La sobriedad y la templanza

 

La sobriedad y la templanza llevan al señorío, al dominio de si mismo; es vivir conforme a los dictados de la recta razón, a ser dueño de lo que debe hacer con claridad; a distinguir lo que es necesario de lo que es inconveniente.

No sé si la comparación es válida pero nos puede ayudar. Vivir la sobriedad y la templanza es como conducir un coche con frenos y acelerador, es decir, un coche en condiciones de circular, que nosotros decidimos, a través del acelerador y el freno, a qué velocidad vamos en cada momento. ¿Qué seria si el coche fuera a la velocidad que le lleva la pendiente de la carretera sin ningún tipo de control.? Podemos imaginar un final nada feliz.

Vivir la sobriedad y la templanza es vivir superando los condicionamientos que nuestro ego o desde el exterior, de una forma u otra, nos quieren imponer. Nunca, nadie, nos puede imponer un comportamiento contrario a los que nosotros hayamos decidido,tanto si nadamos en la abundancia como si pasamos por estrecheces.

Una de las personalidades que más destacan en cualquier lugar, es aquella cuyas actitudes denotan orden y equilibrio, porque difícilmente cae en excesos de cualquier índole. Cuando una persona transmite esa armonía, podemos afirmar que se esfuerza en vivir sobriamente. La persona sobria, que no está atenazada por caprichos y ficticias “necesidades” es más libre y dueña de si.Al esforzarnos por vivir ésta virtud nuestra voluntad se fortalece moderando nuestros gustos y caprichos, pues el no autoimponernos un límite llegamos a la insatisfacción “por sistema” en la que siempre queremos más. De ahí surgen los vicios.

A veces faltamos a la sobriedad por vanidad, por querer demostrar que somos mejores que los demás, más importantes y más simpáticos.

Otros aspectos que es bueno que consideremos de esta virtud:

Comprar cosas para satisfacer una necesidad real.

Buscar el momento y la oportunidad para exponer palabras e ideas, empleando el lenguaje correcto.


El buen gusto para vestir de manera adecuada según la ocasión. Vivir siempre de acuerdo con nuestras posibilidades. Procurar cuidar y obtener el máximo rendimiento de las cosas que poseo. …

Posibles sugerencias para mejorar en esta virtud:

Revisar nuestros gastos en cosas superficiales y sin moderación alguna, restaurantes, fiestas, bebidas,espectáculos, tratamientos de belleza, objetos personales (carteras, relojes, bolsos ).

No comprar objetos porque en el mercado hay uno más novedoso o porque tus amigos lo compraron.


No convertir nuestra casa en una bodega donde acumulas bastantes cosas que jamás utilizas.

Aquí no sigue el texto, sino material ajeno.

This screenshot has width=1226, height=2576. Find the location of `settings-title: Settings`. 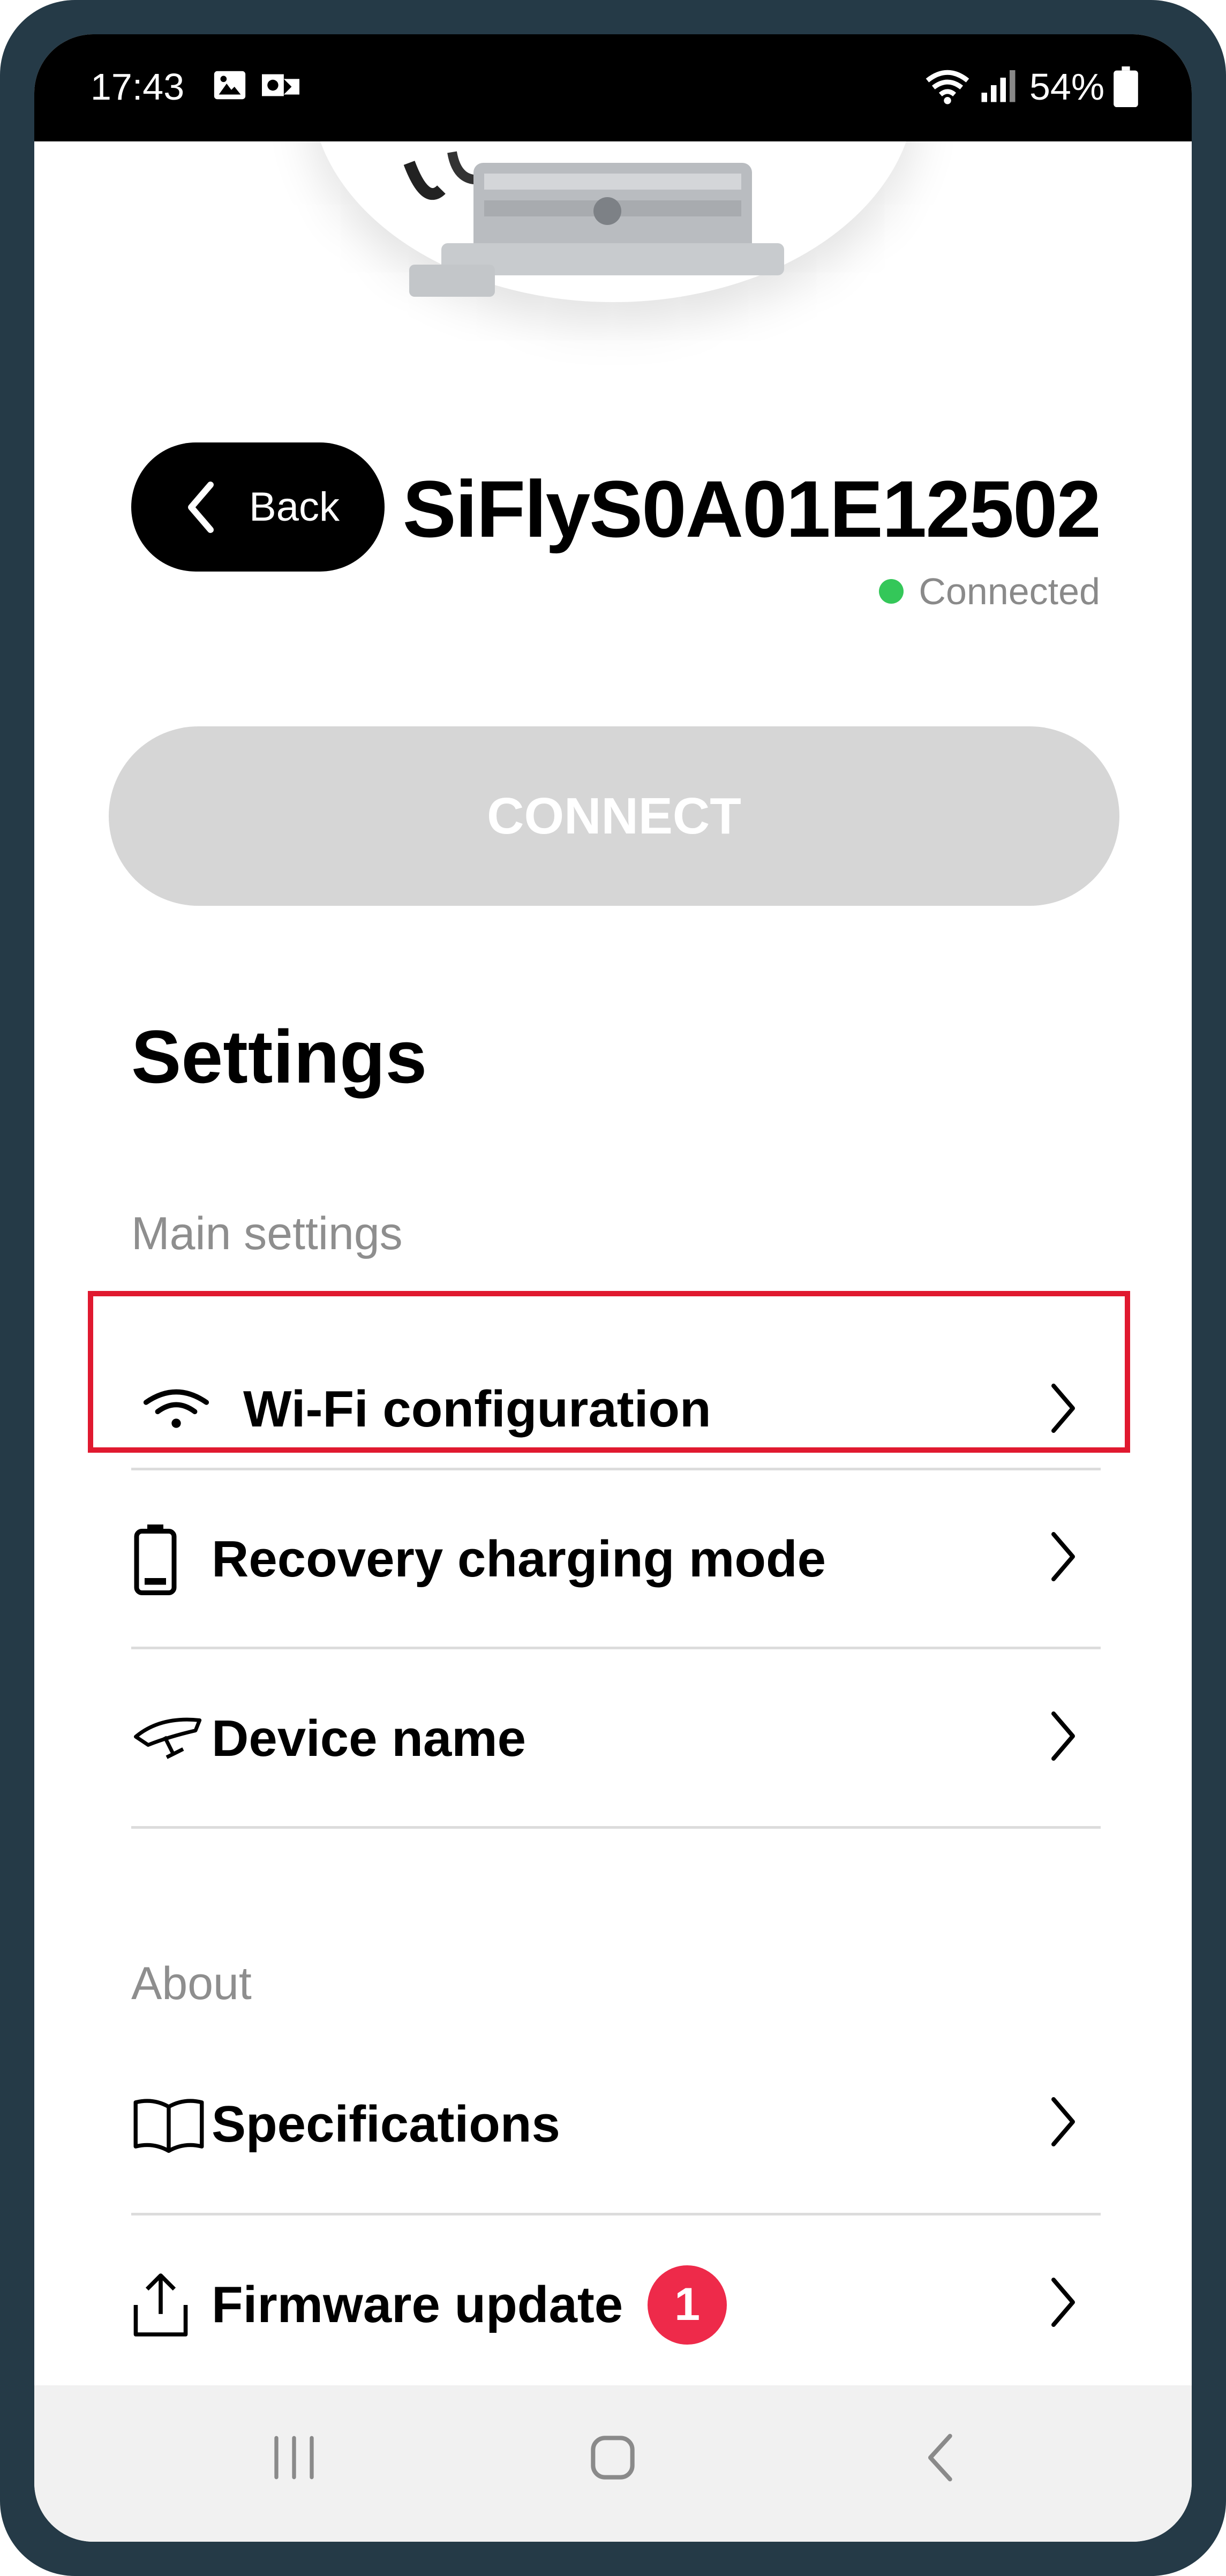

settings-title: Settings is located at coordinates (279, 1057).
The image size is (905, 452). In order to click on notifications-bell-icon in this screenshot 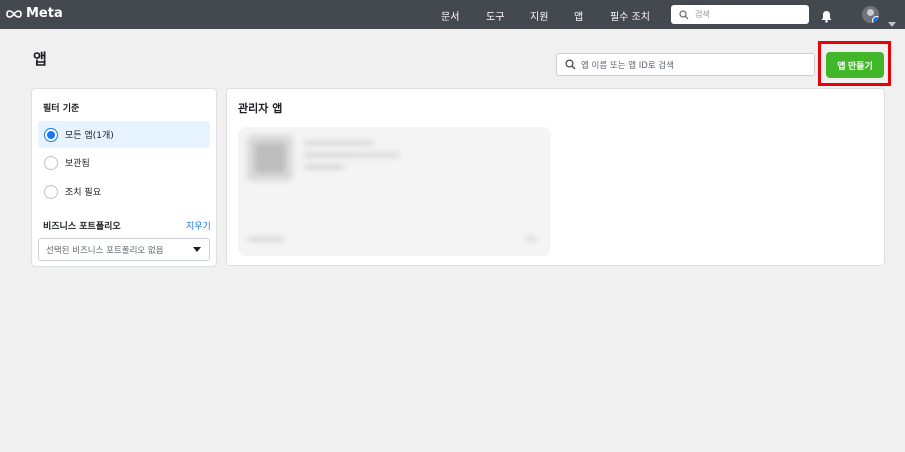, I will do `click(826, 18)`.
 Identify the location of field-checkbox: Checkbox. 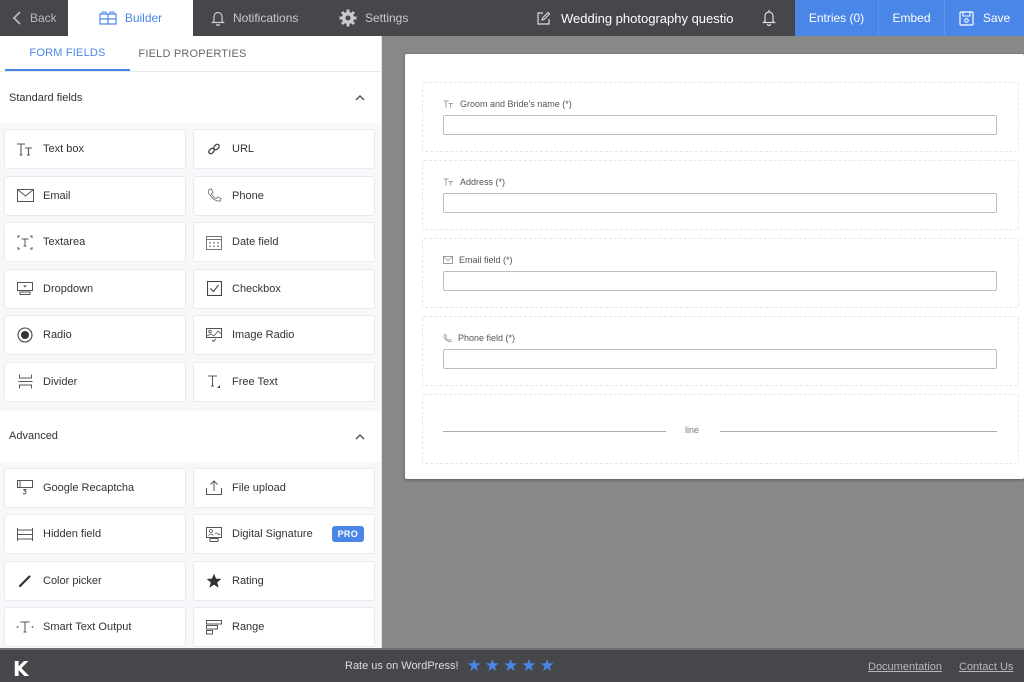
(284, 288).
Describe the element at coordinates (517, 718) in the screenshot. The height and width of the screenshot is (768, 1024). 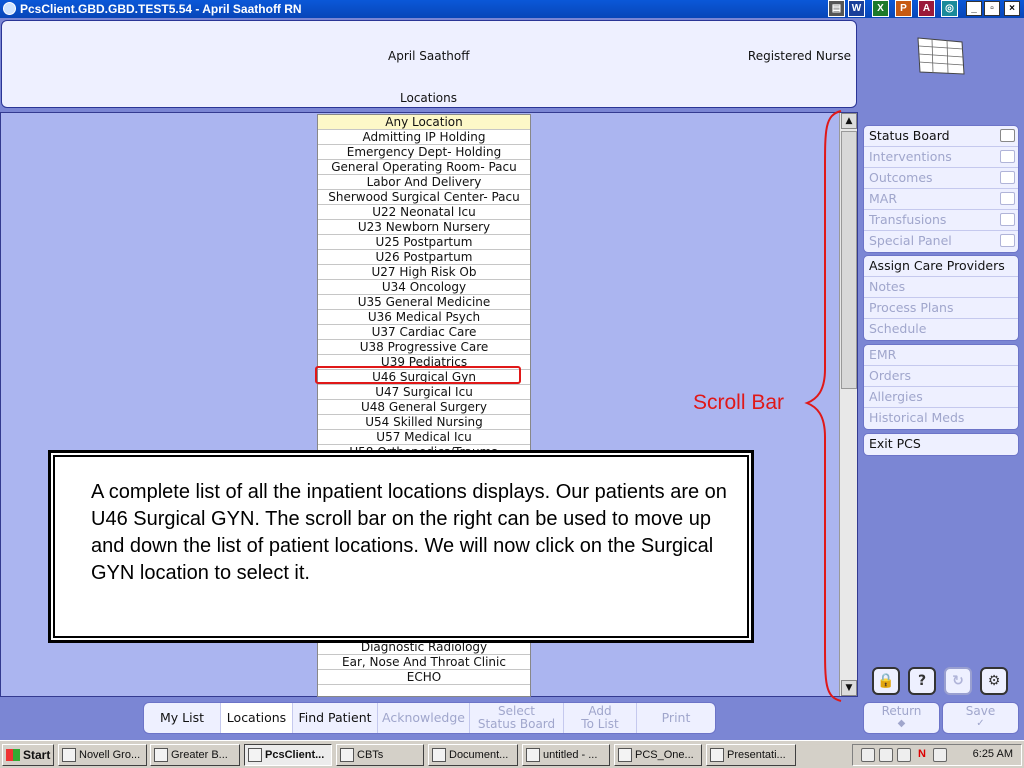
I see `tab-select-status-board: Select Status Board` at that location.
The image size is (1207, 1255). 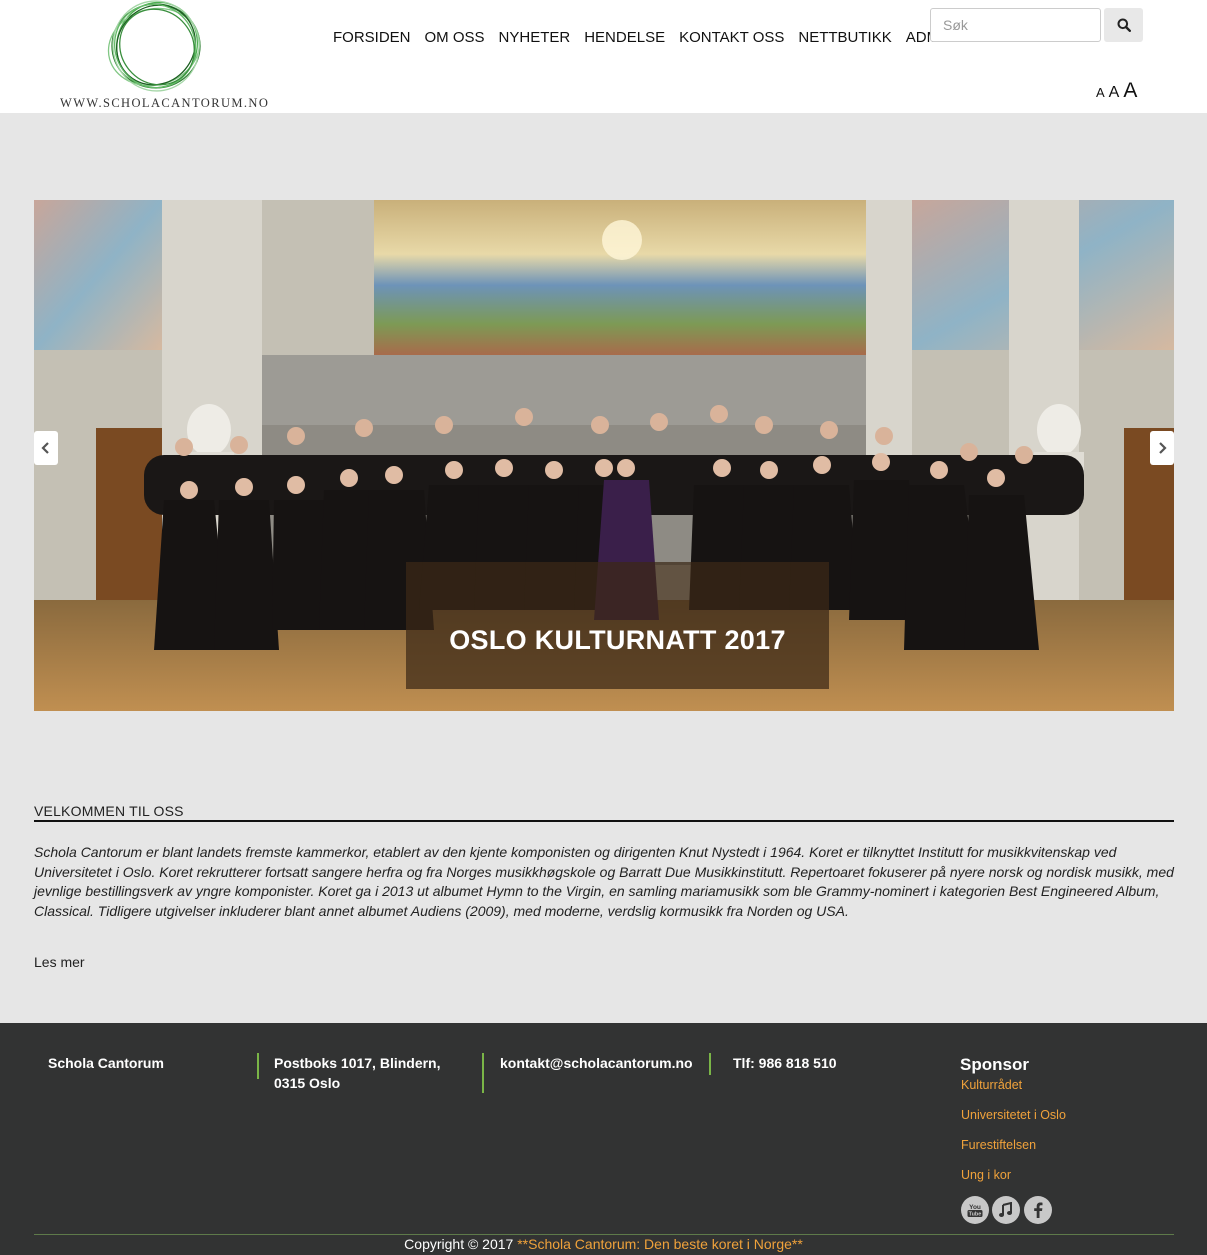 I want to click on search-button, so click(x=1124, y=25).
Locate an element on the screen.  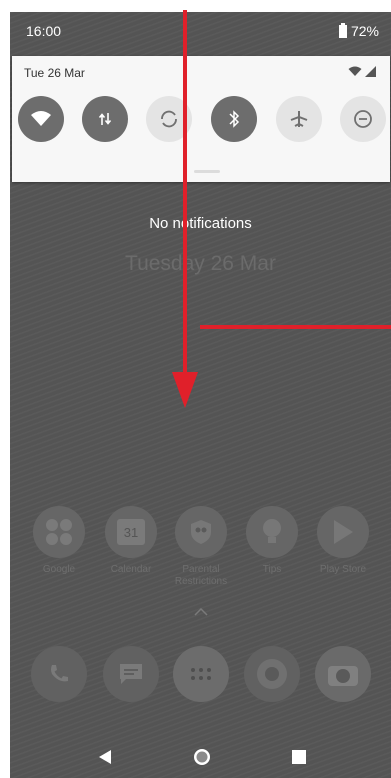
app-google: Google is located at coordinates (59, 541).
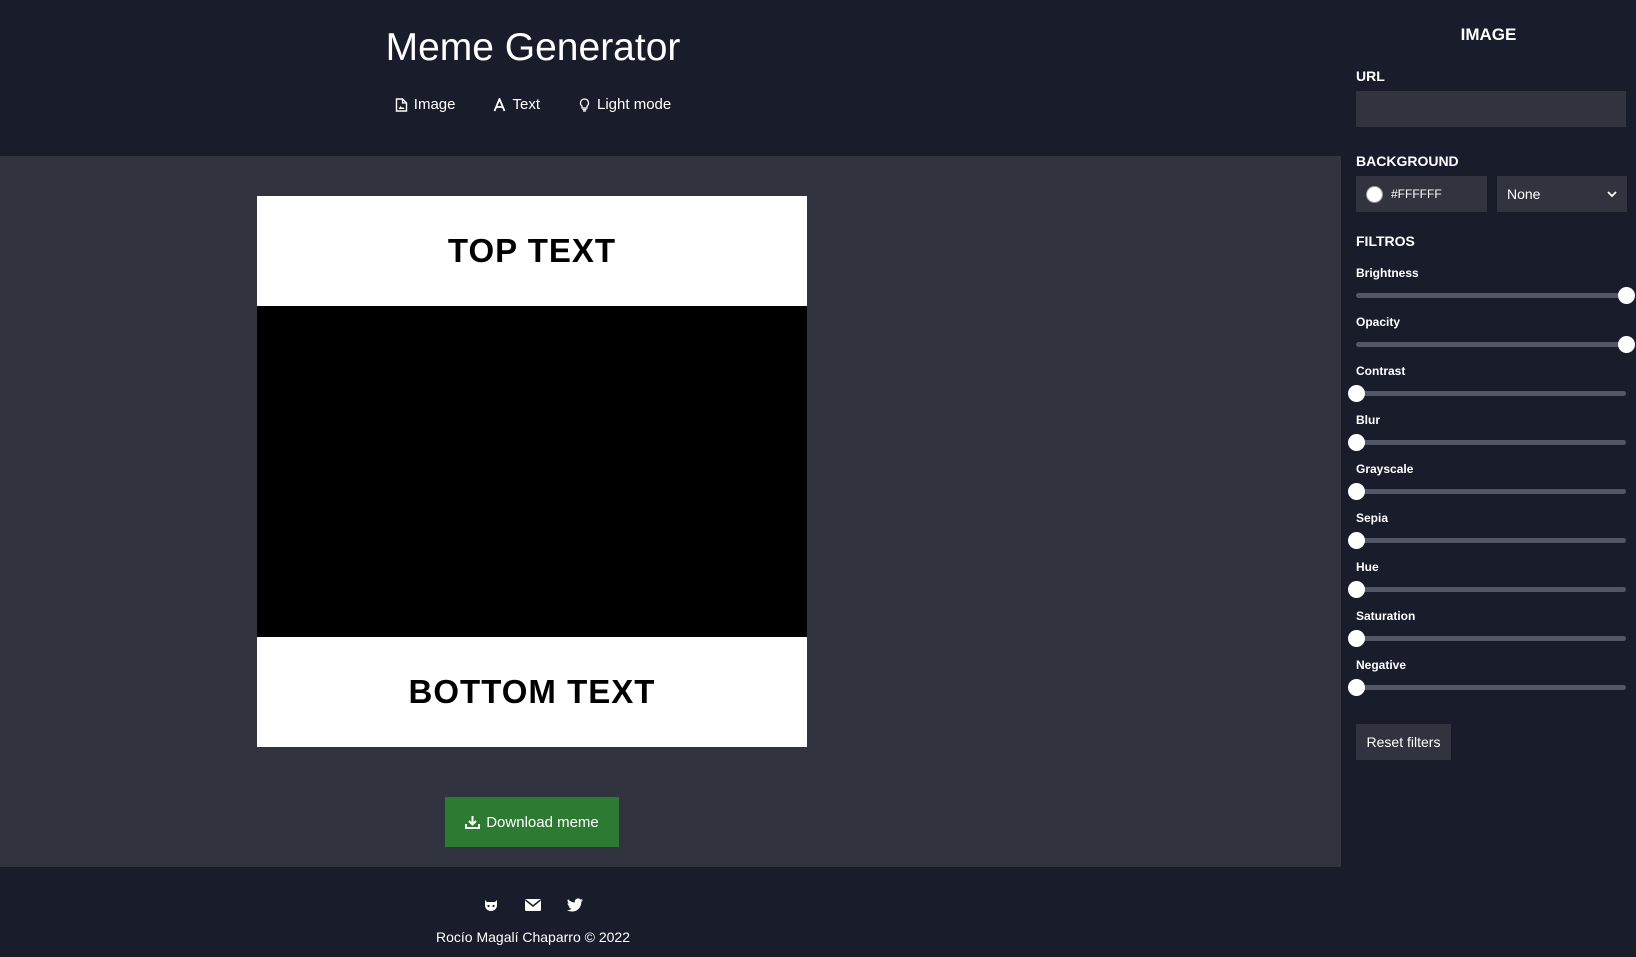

No buscar convertirte siempre en el centro de atención. La sobriedad tambíen se manifiesta evitando acaparar conversaciones, palabras altisonantes, bromas de mal gusto, palabrería innecesaria, desmanes, exceso en la comida y la bebida, usar ropa extravagante o llamativa.Todo esto demuestra falta de autodominio e inseguridad.

 

El esfuerzo por vivir sobriamente ayuda a la persona a tener seguridad en sus capacidades y cualidades y le da facilidad para ofrecer una amistad genuina y fundamentada en valores humanos.

Vivir la virtud de la sobriedad facilita vivir con más sensibilidad como persona, como un ser formado por cuerpo y alma y nos ayuda a atender con más prontitud los requerimientos del espíritu.


A nuestra edad la sobriedad y la templanza hasta nos ayuda a mantener la salud física. Vale la pena esforzarse para vivir de este modo.